■ **Short problem**
Rewrite the lines between the one holding "Describe the element at coordinates (689, 721)" and the one holding "coordinates (1834, 411).", inclusive, replacing "Describe" with "Explain" and keeping everything else unchanged.

■ **Data supplied**
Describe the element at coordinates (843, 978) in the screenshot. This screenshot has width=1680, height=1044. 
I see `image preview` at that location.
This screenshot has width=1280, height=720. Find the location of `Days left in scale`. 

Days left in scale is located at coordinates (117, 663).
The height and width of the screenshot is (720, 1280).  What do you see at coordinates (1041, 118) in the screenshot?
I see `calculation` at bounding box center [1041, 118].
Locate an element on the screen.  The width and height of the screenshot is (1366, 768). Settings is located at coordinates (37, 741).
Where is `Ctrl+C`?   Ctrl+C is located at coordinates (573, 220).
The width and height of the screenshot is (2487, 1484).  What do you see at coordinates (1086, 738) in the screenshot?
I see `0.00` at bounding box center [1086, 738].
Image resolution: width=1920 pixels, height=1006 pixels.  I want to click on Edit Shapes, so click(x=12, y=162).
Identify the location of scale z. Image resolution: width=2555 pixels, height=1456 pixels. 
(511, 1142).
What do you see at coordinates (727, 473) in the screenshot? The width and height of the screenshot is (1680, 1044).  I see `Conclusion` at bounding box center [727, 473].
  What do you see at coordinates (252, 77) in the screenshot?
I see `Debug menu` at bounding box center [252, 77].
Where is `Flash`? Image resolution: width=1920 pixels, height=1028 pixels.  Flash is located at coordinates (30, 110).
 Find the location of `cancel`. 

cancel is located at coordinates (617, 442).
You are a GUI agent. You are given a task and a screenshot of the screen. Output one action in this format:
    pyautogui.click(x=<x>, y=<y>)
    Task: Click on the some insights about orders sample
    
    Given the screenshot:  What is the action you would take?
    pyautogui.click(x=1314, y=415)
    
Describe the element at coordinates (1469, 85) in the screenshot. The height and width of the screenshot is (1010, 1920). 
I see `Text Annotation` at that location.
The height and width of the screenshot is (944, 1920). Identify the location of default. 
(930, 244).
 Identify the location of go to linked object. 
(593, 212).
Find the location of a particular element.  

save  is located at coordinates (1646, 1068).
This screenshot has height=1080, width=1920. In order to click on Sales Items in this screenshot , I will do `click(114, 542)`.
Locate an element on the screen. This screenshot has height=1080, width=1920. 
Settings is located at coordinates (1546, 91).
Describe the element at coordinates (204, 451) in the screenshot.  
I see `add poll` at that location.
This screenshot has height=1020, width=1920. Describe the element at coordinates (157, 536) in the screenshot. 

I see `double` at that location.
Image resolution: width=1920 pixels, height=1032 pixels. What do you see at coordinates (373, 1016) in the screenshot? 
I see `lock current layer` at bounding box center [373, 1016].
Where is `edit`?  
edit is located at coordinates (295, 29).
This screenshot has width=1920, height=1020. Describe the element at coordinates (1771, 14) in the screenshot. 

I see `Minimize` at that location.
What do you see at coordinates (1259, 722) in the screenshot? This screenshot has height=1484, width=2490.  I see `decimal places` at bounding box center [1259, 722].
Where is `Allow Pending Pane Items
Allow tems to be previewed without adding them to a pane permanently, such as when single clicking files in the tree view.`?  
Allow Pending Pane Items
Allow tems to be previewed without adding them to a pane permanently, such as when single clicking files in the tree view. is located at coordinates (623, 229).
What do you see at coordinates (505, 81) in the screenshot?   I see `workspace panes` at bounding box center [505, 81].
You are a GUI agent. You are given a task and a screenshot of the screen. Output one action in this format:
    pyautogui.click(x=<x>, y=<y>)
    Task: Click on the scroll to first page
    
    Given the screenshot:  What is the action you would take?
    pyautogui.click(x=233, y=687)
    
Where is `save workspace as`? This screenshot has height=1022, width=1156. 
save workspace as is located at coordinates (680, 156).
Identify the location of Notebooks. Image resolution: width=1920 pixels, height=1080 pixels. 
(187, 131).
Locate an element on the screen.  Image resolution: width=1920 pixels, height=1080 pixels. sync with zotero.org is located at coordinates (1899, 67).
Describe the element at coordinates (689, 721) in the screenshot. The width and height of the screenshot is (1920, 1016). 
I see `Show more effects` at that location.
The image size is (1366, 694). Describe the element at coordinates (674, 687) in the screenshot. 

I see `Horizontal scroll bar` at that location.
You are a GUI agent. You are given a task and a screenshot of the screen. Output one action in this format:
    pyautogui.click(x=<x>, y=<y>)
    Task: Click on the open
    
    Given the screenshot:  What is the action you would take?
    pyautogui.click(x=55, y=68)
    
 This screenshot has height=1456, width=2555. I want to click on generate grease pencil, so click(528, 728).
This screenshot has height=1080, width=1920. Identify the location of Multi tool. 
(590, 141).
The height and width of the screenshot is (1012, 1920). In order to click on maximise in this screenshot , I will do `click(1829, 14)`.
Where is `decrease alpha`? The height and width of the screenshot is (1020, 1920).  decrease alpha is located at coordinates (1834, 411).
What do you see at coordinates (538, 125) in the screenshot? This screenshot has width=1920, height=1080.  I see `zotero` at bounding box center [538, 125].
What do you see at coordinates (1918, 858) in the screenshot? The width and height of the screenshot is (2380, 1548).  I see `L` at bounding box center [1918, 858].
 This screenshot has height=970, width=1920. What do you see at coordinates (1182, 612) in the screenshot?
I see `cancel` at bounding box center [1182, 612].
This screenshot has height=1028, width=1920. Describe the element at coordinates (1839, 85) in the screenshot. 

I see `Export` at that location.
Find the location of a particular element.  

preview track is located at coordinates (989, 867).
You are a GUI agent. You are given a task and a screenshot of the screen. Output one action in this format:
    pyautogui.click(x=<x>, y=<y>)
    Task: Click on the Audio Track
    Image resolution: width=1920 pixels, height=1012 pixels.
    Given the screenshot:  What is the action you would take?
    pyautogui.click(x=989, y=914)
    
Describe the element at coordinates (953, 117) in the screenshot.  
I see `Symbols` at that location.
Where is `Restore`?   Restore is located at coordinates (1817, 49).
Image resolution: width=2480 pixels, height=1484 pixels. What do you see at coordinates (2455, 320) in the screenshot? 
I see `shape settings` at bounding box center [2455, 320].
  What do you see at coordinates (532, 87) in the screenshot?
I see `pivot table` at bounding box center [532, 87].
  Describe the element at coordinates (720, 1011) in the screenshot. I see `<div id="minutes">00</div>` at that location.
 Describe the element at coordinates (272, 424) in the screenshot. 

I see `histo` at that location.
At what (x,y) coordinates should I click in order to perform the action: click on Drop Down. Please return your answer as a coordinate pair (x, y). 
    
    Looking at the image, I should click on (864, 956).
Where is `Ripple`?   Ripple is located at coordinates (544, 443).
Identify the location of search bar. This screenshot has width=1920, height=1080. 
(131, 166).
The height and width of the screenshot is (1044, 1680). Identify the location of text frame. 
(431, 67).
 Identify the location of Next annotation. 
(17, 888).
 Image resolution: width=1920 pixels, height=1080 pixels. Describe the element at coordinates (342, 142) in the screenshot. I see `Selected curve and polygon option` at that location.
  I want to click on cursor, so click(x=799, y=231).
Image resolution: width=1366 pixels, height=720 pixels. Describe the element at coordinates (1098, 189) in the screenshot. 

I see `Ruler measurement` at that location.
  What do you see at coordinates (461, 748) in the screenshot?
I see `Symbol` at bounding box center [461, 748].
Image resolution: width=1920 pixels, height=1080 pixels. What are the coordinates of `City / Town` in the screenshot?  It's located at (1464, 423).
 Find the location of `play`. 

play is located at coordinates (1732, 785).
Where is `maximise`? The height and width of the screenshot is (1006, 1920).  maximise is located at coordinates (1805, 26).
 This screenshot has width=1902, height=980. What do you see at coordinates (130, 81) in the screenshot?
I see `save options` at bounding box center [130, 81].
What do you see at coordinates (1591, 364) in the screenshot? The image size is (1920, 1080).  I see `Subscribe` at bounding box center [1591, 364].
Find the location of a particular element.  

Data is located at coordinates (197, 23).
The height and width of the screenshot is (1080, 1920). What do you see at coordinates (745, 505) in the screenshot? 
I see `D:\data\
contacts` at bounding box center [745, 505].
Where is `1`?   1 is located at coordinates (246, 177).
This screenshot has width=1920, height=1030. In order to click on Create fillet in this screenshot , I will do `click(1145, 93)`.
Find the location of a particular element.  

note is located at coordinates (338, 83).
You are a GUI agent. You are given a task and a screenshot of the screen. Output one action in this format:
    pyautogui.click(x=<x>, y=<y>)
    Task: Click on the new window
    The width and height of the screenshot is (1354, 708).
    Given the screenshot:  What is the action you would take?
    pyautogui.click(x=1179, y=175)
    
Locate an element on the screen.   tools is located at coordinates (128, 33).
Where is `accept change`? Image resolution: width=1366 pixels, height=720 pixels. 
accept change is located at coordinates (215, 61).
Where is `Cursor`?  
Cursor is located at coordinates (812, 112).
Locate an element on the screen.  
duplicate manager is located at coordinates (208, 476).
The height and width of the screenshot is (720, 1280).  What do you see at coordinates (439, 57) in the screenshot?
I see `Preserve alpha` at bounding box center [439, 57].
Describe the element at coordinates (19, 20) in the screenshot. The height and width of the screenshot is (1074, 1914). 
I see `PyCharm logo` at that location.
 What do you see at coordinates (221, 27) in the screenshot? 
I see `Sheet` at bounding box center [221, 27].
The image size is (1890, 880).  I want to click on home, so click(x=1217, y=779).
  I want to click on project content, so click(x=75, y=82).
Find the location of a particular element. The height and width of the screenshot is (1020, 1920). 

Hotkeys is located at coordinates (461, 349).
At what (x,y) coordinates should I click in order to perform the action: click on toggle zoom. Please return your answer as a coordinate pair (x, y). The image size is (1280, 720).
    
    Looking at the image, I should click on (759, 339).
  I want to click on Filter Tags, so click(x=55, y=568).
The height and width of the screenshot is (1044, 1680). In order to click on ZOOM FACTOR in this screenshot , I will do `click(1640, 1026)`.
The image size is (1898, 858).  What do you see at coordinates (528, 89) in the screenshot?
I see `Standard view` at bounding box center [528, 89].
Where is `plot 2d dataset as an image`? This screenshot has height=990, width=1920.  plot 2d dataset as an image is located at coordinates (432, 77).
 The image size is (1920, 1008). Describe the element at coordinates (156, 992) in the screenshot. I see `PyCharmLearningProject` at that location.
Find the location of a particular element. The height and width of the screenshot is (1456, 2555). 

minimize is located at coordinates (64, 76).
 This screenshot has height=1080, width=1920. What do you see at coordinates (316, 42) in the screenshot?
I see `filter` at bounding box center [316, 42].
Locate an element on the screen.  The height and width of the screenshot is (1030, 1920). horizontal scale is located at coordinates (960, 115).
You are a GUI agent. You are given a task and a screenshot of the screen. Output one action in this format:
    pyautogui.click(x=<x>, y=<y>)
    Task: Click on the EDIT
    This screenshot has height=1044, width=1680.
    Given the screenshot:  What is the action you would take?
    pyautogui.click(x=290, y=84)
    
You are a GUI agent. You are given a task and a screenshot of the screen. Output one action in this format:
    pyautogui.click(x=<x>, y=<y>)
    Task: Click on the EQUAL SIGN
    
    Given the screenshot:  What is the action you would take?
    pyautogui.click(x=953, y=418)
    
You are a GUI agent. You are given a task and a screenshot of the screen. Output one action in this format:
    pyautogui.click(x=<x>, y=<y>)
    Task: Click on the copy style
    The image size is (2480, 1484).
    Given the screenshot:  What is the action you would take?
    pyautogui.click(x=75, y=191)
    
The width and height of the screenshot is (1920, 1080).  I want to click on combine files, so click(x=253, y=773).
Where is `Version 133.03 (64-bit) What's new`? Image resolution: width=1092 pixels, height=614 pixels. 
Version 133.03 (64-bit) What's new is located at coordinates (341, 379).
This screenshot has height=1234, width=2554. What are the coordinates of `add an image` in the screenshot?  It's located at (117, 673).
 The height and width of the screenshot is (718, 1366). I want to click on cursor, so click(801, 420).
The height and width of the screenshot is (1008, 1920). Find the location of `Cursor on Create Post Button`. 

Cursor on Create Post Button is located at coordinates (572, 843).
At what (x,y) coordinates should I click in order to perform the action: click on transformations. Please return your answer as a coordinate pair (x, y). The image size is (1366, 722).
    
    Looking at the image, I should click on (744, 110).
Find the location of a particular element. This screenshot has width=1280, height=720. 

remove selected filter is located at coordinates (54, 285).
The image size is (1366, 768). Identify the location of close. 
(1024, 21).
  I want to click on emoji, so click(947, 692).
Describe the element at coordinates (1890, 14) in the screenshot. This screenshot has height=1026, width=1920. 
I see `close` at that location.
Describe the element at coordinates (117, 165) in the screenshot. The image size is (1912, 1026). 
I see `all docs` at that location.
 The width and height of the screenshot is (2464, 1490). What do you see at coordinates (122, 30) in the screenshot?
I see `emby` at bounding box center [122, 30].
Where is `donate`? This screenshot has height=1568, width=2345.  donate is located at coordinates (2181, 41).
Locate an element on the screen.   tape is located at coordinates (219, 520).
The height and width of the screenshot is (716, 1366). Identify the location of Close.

■ **Output**
Explain the element at coordinates (689, 721) in the screenshot. The width and height of the screenshot is (1920, 1016). 
I see `Show more effects` at that location.
The image size is (1366, 694). Explain the element at coordinates (674, 687) in the screenshot. 

I see `Horizontal scroll bar` at that location.
You are a GUI agent. You are given a task and a screenshot of the screen. Output one action in this format:
    pyautogui.click(x=<x>, y=<y>)
    Task: Click on the open
    
    Given the screenshot:  What is the action you would take?
    pyautogui.click(x=55, y=68)
    
 This screenshot has height=1456, width=2555. I want to click on generate grease pencil, so click(528, 728).
This screenshot has height=1080, width=1920. Identify the location of Multi tool. 
(590, 141).
The height and width of the screenshot is (1012, 1920). In order to click on maximise in this screenshot , I will do `click(1829, 14)`.
Where is `decrease alpha`? The height and width of the screenshot is (1020, 1920).  decrease alpha is located at coordinates (1834, 411).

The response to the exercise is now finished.